I am one of the few women who represent the co-operative in my community. I am responsible for encouraging my community members to join the co-operative. I also manage the purchases, deposits, and supply of cocoa for the co-operative members living in my community. I am also part of the Village Saving and Loans Association where women pool their financial resources in order to help others. This helps women to start income generating activities.

Graduating from the Women’s School of Leadership means I am able to help neighbouring villages to run training sessions and get other women involved in the co-operative. It is also a great opportunity to address gender matters in the co-operative and in our communities.

There are lots of widows and orphans in our community and I would like to set up an initiative to help these women look after their families. It’s particularly difficult for widows to access land. When their husband dies, all possessions are given back to his family, not to his wife. This is something I’d like to change. I want to help these women. For it to be a reality, not just a dream.

Jackline - Flower Producer, Kenya

I am Jackline. I am a single mom with three children. The two oldest are studying to be an engineer and a teacher and the youngest is in secondary school. They are doing well in school and also help me in and around the house with cleaning and washing clothes.

Our day starts at five in the morning. The children prepare to go to school. I myself am picked up by bus to go to the flower plantation, which is fortunate because it would otherwise be a five kilometre walk. I work there as a harvester and I specialize in harvesting and cleaning roses. Our flowers are really beautiful. The purple roses are my favorites.

Working on this flower farm has changed my family's life. I live in a better house and the children can go to school and continue their studies. I also put some money aside for my dream of one day working a larger piece of farmland and becoming a real business woman. In my spare time I also try to support other single mothers. We have a support group where we help each other with tips to get ahead in life. As a single mom without a job or network you really can't make it in Kenya.

Nercy Altagracia Amesquita - Banana Producer, Dominican Republic

My name is Nercy Altagracia Amesquita, and I’m 47 years old. I live in Guayubincito in the Montecristi province of the Dominican Republic. I work at Paradise at banana unpacking.

I’ve benefited greatly from the Fairtrade premium. I’ve been able to resolve problems with my house. I’m currently building my house. I’ve built the foundations. My bed was in bad condition, and now I have a new one. We had a lot of water problems with the tanks we had, and when the new water tank is ready, we’ll be able to keep a supply of water. We also have some garbage bins that were donated through the premium, and with the 20%, I’ve been able to pay off some debts. I’ve also been able to obtain school supplies for my daughter, so she can keep going to school.
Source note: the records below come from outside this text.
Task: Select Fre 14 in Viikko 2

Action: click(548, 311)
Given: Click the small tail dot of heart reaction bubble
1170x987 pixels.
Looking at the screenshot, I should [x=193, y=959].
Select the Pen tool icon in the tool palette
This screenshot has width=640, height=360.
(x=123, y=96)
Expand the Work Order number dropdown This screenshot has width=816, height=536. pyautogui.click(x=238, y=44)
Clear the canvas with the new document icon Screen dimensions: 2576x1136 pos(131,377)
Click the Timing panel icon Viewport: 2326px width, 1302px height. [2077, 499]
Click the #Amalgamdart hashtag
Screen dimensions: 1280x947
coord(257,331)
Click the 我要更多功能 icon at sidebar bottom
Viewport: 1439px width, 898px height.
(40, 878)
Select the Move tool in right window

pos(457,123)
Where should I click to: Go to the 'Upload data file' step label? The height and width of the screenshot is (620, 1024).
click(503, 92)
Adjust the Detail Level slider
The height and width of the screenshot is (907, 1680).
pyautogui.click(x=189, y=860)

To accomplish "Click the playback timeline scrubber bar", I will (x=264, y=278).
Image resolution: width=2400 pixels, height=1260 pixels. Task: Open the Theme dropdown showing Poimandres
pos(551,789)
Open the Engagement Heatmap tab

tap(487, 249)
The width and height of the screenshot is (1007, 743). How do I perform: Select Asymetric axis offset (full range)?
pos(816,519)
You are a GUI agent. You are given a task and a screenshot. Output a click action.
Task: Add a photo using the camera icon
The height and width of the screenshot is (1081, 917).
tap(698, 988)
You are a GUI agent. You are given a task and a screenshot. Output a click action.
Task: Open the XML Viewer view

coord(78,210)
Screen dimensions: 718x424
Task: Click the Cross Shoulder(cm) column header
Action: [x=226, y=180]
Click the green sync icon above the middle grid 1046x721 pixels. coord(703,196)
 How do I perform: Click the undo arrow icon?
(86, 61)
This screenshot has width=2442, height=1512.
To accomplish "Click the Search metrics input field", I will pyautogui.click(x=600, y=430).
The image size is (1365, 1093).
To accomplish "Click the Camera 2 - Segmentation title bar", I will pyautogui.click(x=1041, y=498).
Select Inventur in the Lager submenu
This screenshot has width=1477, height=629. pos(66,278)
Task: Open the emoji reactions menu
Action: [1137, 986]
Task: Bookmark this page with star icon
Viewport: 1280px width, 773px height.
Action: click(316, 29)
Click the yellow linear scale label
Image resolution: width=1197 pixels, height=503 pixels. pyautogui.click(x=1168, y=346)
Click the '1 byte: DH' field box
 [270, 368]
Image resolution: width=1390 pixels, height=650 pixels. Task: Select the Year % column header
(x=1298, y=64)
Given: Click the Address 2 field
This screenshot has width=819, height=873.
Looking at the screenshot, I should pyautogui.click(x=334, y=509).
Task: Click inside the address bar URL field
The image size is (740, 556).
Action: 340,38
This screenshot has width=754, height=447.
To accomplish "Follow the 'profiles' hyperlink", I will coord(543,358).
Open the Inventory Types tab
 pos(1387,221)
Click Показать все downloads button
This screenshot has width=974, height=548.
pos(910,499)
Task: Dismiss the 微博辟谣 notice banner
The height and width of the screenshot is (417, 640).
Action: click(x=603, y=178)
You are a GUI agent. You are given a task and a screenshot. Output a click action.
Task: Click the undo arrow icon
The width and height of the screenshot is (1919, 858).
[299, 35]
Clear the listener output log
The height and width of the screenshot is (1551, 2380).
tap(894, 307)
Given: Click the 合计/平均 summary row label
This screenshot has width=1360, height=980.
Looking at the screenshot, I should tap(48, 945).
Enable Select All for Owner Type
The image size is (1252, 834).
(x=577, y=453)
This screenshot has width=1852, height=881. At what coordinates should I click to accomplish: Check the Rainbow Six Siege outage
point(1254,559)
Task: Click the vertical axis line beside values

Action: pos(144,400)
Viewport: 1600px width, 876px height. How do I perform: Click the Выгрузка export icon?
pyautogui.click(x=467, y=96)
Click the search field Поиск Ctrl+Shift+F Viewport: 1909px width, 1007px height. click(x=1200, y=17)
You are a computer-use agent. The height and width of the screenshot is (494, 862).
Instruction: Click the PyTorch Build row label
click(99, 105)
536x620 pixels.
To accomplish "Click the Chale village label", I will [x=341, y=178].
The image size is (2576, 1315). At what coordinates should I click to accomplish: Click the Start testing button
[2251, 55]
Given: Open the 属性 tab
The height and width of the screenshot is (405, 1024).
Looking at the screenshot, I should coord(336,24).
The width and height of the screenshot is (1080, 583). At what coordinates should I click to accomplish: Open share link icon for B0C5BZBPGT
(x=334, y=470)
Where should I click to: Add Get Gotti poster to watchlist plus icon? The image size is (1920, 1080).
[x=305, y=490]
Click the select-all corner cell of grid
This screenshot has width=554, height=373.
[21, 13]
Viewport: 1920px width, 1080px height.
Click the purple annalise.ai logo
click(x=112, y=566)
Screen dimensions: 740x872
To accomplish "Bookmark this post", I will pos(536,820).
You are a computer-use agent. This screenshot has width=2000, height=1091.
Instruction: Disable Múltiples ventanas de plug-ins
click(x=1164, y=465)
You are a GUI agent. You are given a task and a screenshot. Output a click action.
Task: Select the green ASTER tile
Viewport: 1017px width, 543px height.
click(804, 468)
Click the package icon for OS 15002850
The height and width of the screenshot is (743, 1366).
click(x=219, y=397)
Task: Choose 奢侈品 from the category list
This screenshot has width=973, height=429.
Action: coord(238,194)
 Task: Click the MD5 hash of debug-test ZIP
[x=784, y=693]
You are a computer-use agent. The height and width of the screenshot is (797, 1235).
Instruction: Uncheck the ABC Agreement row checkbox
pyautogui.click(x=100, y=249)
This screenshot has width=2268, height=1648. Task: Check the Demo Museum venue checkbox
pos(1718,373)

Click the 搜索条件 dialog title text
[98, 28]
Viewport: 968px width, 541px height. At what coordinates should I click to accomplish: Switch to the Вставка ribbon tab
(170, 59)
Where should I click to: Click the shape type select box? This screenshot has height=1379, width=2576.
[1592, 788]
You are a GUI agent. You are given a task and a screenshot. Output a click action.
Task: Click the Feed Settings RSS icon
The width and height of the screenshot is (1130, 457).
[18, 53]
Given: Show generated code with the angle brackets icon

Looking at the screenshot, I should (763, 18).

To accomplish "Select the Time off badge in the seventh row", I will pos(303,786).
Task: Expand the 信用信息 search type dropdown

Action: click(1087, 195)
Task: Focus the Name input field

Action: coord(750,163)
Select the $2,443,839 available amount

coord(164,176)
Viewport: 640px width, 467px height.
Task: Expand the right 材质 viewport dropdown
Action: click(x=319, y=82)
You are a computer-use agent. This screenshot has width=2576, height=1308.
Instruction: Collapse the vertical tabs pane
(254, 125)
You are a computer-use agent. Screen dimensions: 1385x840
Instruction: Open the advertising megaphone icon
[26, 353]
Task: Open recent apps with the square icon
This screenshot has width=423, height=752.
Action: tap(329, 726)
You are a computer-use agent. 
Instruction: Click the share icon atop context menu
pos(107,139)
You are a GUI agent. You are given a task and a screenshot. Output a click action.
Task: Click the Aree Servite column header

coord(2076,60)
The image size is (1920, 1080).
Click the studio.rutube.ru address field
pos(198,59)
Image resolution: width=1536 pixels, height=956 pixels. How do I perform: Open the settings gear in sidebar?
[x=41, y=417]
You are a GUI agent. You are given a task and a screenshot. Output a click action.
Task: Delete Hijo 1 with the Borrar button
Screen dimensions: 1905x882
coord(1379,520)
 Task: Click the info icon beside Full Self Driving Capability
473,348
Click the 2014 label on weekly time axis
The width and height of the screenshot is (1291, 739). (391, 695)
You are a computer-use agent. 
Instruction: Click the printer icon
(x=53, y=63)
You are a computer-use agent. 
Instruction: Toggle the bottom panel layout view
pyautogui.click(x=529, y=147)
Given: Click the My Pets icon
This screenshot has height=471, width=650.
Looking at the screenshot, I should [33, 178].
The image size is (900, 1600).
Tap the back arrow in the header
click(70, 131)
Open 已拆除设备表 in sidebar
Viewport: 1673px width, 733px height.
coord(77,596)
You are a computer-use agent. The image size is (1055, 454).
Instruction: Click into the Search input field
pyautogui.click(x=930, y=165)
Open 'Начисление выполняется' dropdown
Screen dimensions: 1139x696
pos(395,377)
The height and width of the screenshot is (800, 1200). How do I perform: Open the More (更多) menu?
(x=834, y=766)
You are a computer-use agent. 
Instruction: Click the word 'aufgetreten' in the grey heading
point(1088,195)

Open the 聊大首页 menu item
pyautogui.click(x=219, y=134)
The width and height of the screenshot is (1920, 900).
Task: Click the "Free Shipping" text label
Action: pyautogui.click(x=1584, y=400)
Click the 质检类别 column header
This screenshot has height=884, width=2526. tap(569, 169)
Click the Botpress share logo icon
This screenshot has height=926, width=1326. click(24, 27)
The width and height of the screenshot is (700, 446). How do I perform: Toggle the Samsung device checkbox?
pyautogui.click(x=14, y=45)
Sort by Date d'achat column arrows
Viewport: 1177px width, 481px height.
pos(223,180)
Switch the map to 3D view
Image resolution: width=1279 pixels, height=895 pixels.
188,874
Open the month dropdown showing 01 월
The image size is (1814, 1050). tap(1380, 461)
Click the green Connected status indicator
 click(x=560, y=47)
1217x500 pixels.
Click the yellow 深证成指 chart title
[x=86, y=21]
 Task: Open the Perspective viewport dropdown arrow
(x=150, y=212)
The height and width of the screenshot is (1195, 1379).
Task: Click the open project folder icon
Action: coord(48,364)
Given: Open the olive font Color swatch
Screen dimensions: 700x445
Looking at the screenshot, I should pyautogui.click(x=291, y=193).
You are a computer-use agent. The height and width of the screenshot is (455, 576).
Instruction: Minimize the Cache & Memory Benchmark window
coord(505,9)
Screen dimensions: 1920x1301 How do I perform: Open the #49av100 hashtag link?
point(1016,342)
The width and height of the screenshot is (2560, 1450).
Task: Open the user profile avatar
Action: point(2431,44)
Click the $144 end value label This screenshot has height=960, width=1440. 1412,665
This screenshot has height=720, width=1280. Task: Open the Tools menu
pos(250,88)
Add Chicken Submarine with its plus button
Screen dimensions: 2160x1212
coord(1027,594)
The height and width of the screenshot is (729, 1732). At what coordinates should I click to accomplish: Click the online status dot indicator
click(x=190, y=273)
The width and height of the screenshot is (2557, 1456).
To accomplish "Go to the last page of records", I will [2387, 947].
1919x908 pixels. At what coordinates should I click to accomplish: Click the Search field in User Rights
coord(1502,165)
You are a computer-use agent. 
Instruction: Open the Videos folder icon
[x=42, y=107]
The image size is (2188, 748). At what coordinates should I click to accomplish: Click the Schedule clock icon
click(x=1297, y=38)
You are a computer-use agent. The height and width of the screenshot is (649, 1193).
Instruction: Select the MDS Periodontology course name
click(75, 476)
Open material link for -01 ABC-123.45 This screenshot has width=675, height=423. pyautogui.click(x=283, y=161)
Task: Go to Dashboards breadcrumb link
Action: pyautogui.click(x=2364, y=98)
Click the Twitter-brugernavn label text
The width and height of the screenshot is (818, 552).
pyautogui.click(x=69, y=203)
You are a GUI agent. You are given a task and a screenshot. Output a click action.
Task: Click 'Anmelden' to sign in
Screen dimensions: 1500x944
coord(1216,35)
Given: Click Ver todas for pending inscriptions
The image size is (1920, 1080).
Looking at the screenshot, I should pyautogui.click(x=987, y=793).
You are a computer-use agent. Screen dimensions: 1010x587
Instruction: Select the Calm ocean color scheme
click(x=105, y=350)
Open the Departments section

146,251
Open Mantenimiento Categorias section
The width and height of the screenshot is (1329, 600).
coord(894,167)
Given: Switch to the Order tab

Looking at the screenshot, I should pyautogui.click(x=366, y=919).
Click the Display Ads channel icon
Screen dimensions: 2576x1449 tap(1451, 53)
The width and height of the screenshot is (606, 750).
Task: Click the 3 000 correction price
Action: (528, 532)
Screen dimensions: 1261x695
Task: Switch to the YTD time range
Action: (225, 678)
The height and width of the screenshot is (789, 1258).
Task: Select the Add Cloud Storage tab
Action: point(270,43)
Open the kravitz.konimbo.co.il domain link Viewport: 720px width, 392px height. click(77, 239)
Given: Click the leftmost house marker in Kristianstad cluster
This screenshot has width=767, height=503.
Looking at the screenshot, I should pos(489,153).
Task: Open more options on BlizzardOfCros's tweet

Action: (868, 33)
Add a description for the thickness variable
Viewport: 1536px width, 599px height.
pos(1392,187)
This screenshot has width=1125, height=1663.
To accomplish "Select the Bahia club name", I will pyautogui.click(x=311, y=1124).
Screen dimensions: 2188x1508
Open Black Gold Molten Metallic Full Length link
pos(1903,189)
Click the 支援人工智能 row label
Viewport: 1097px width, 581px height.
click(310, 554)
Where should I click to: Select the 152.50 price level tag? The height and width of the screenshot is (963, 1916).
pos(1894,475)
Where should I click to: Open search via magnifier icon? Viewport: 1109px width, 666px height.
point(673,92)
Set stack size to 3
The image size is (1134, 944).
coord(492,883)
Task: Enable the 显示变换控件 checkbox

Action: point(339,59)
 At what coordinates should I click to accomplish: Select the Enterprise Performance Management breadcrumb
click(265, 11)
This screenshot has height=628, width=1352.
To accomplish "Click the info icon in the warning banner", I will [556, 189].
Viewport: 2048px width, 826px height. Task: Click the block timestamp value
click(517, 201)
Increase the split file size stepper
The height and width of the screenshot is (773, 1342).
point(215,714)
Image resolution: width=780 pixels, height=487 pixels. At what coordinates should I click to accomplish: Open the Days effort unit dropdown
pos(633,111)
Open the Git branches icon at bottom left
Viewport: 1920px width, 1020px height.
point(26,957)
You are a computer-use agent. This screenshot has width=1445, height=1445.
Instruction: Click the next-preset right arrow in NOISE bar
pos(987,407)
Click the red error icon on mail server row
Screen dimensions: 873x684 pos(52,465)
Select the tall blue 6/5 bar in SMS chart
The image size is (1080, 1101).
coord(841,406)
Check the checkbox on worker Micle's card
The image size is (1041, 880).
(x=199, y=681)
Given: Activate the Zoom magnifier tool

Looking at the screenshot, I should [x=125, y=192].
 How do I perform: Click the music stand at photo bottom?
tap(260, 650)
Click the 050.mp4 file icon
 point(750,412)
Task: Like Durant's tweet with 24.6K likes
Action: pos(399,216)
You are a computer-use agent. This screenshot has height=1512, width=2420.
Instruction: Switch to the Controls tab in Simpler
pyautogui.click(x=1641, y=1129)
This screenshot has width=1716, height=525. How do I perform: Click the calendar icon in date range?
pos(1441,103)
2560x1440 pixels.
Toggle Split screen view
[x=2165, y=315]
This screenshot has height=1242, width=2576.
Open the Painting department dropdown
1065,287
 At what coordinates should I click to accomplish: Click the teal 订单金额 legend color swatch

I’m happy with the Fairtrade premium, and I would like it to continue, so that I can make more progress in resolving things in my house.

Ika Irawati - Youth Leader, Karmatera Cooperative, Indonesia

I want to raise awareness among the youth on the economic potential of sustainable local organic farming. The youth can make coconut sugar, farm organic fruits, and sell or export it through Karmatera cooperative. Local economic solutions are helpful for the youth instead of finding jobs outside the village. If we promote and support the youth to thrive in the sustainable local economic potential, it will lead to a gradual shift within the youth, to move away from economic activities that involve the exploitation of natural resources such as collecting woods and sands to sustainable local organic farming and eco-tourism.